Joe Quintal Field
- Interactive map of Joe Quintal Field
- Location: 501–599 E 11th Ave. Mitchell, SD 57301
- Coordinates: 43°43′09″N 98°01′09″W﻿ / ﻿43.7191°N 98.0191°W
- Owner: Mitchell High School

Construction
- Opened: 1943

Tenants
- Dakota Wesleyan Tigers (1943–present) Mitchell High School (1943–present)

= Joe Quintal Field =

Sports venue in Mitchell, SD, US (1943–present)

Joe Quintal Field is an American football stadium located in Mitchell, South Dakota. It has been home to the football teams from Dakota Wesleyan University and Mitchell High School since its construction in 1943. It is located at 501–599 E 11th Ave. in Mitchell, South Dakota on the west side of Mitchell High School.

==Namesake==
Arthur "Joe" Quintal was an athletic director and coach at Mitchell High School for 35 years.

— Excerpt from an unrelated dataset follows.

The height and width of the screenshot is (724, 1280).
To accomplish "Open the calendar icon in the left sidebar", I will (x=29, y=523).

Quintal attended Elk Point High School in Elk Point, South Dakota. While there he was a member of the school's 1917 football state championship team. He then attended the University of South Dakota and was a member of the school's football and baseball teams. After graduating, he briefly coached at Vermillion High School in Vermillion, South Dakota.

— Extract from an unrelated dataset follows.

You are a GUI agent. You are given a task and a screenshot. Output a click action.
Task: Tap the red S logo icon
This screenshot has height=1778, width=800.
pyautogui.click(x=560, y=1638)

Quintal first moved to Mitchell, South Dakota and started coaching at Mitchell High School in 1926. While there, he led the school's basketball team to five state championships (1930, 1932, 1935, 1940, 1948).

He has been named to the South Dakota Sports Hall of Fame, South Dakota Basketball Hall of Fame, University of South Dakota Coyotes Hall of Fame, South Dakota Coaches Association Hall of Fame, and the South Dakota Basketball Coaches Hall of Fame.